Collected data entries
^^^^

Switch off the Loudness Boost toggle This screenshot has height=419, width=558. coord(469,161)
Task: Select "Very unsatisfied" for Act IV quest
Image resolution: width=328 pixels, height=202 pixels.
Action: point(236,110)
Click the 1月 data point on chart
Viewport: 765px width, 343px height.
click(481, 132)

^^^^

» ASSIGNED TASK
In full and without error, transcribe each of the entries.

» ANSWER TO THE EXERCISE
Switch off the Loudness Boost toggle This screenshot has height=419, width=558. coord(469,161)
Task: Select "Very unsatisfied" for Act IV quest
Image resolution: width=328 pixels, height=202 pixels.
Action: point(236,110)
Click the 1月 data point on chart
Viewport: 765px width, 343px height.
click(481, 132)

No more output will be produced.